Charlotte Street Foundation Fellows · 2014
Amy Kligman · Garry Noland · Sean Starowitz
The Charlotte Street Visual Artist Awards Exhibition will feature the works of the three artists who won the 2014 Charlotte Street Foundation Awards: Amy Kligman, Garry Noland and Sean Starowitz. The three fellows were selected through a competitive process, which began with open calls for applications from artists based in the five-county Kansas City metropolitan area. The final three were selected by a panel of local and national curators.

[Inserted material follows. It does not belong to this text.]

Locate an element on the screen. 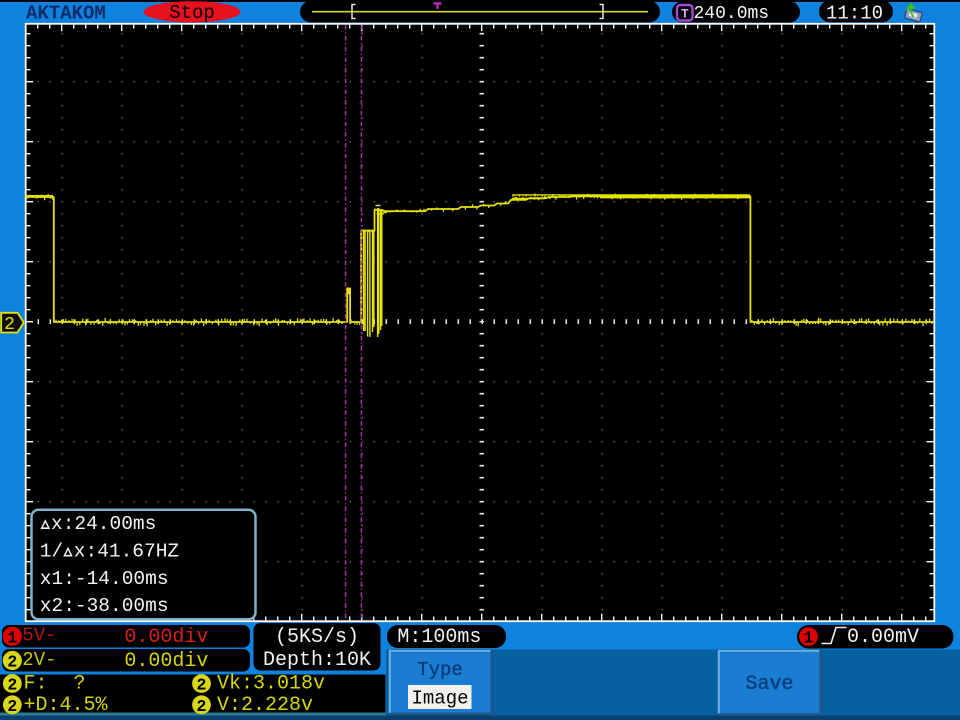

Amy Kligman creates paintings and mixed media works that reflect on the middle class environments in which she grew up. Her visual vocabulary includes flaking linoleum, AstroTurf, wormy tendrils of shag carpet, fistfuls of paper confetti and other bits of Middle American detritus. In her work, she oscillates between the mundane and the uncanny, seeking a reflection of the very strange against the very normal. Kligman’s work has been published in New American Paintings and exhibited nationally. In 2001, she received her Bachelor of Fine Arts from Ringling School of Art and Design in Sarasota, Florida.
Garry Noland is interested in transforming materials and experiences into new identities through his art. His work involves accumulating, stacking, layering and collaging, using such materials as adhesive tape, Styrofoam, plastic tubes, marbles and bubble wrap. His work has been featured in hundreds of exhibitions across the country. Noland graduated from the University of Missouri in Kansas City with a Bachelor of Art in art history.
Sean Starowitz’s work is realized in a variety of social, political and community engaged contexts. Notable projects include “BREAD! KC,” a monthly series of migrating dining events generating micro-grants for artist projects and “Byproduct: The Laundromat,” a series of discussions, performances, installations and events organized for Kansas City’s Walnut Street Laundromat. Starowitz is a 2010 graduate from the Kansas City Art Institute.
Charlotte Street Foundation has nurtured and empowered thousands of artists for 17 years, distributing more than $900,000 in awards and grants to artists and their projects, and connecting individual artists to each other and the Greater Kansas City community. The Nerman Museum has hosted the Visual Artist Awards exhibition for many years on a rotating basis.
A gallery guide with essay by Gilbert Vicario, senior curator, DesMoines Art Center, will accompany the exhibition.